- Brief
Update the lines from the one containing "Where should I" up to and including the one containing "Action: click(x=96, y=127)" by replacing "Weekly" with "Monthly" and leaving everything else unchanged. Leave the pictures out of your answer.

- Target pointing data
++++++++++++++++++++
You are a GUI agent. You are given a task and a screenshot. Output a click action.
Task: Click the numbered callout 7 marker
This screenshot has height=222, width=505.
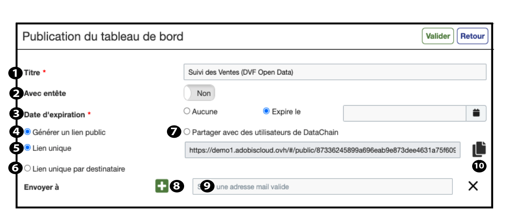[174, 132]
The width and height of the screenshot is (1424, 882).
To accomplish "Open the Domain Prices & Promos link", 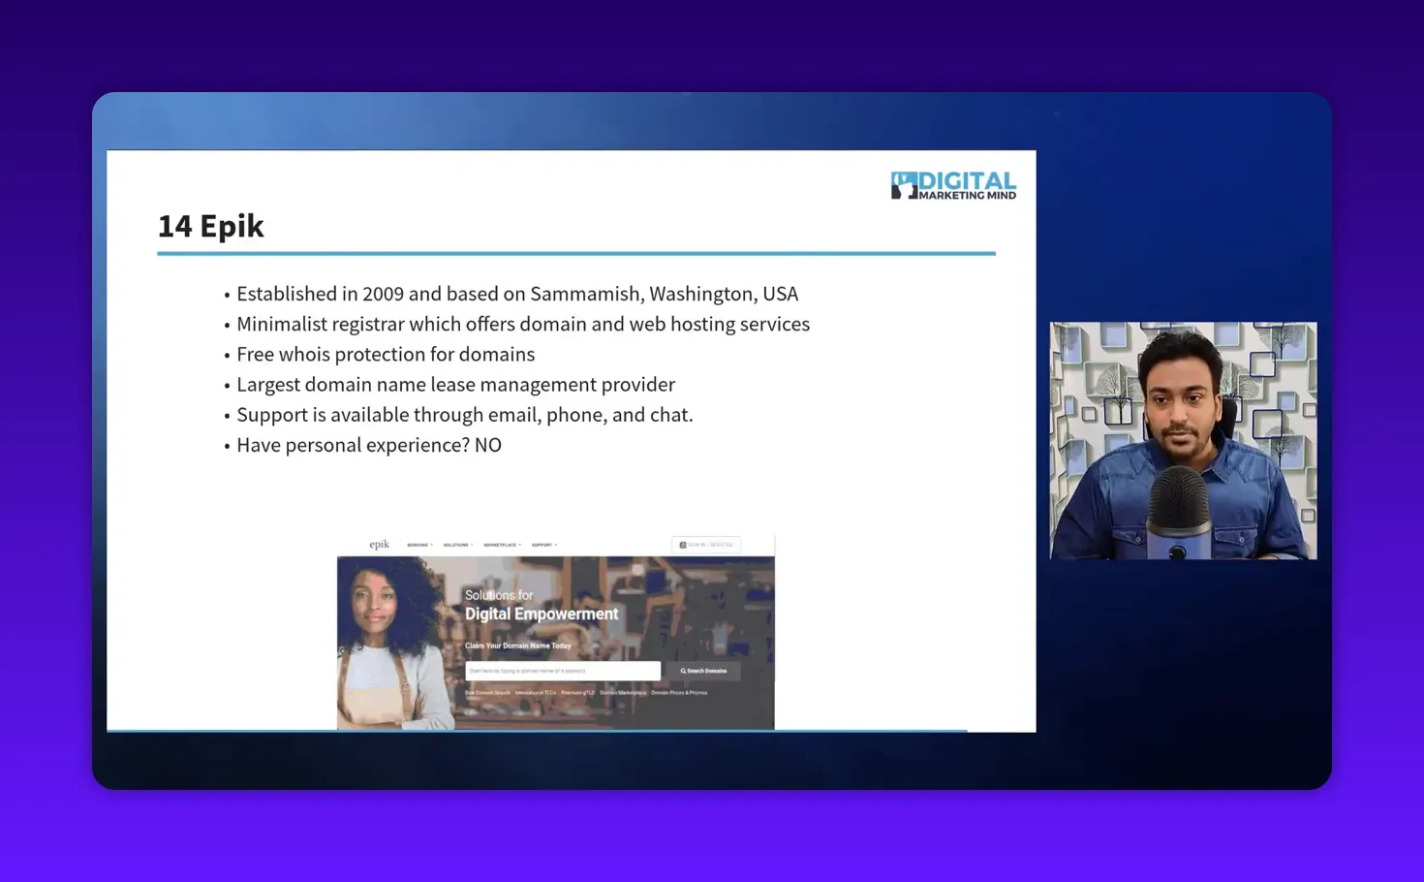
++++++++++++++++++++
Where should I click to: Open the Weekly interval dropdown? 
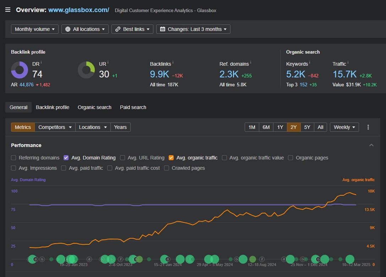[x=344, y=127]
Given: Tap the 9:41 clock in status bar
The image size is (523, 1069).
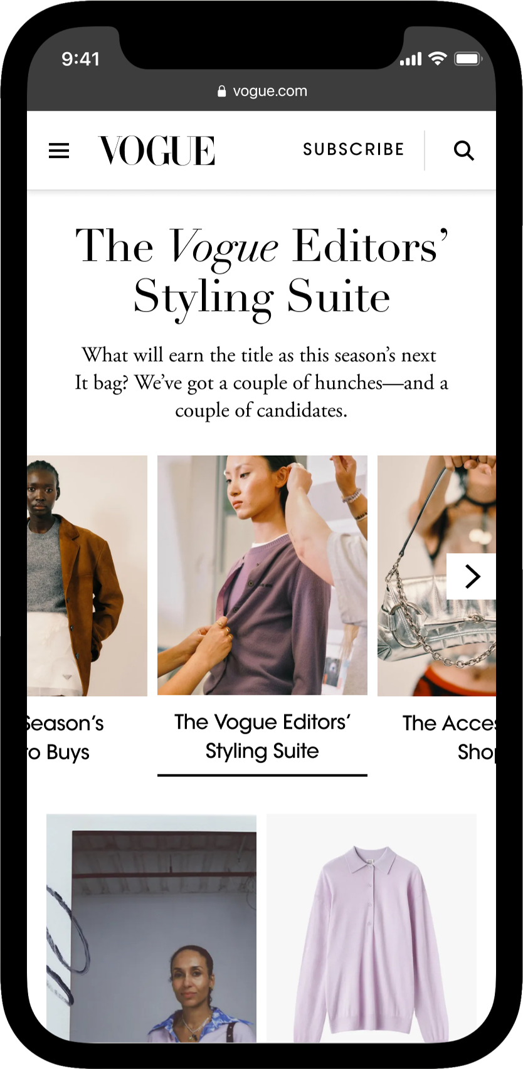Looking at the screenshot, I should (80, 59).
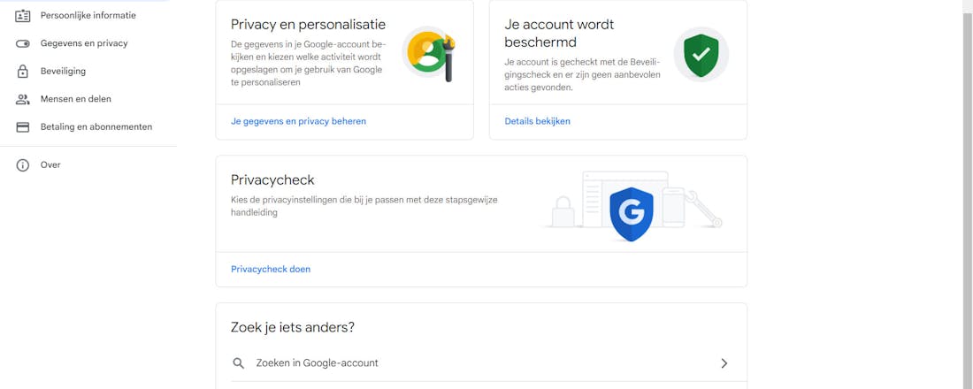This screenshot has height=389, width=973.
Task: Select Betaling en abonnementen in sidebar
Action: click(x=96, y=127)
++++++++++++++++++++
- Completed exercise
Where should I click to: Open the Monthly interval dropdown? 
[x=344, y=127]
Given: Tap the 9:41 clock in status bar
The image size is (523, 1069).
Looking at the screenshot, I should (80, 59).
This screenshot has height=389, width=973.
Task: Select Betaling en abonnementen in sidebar
Action: click(x=96, y=127)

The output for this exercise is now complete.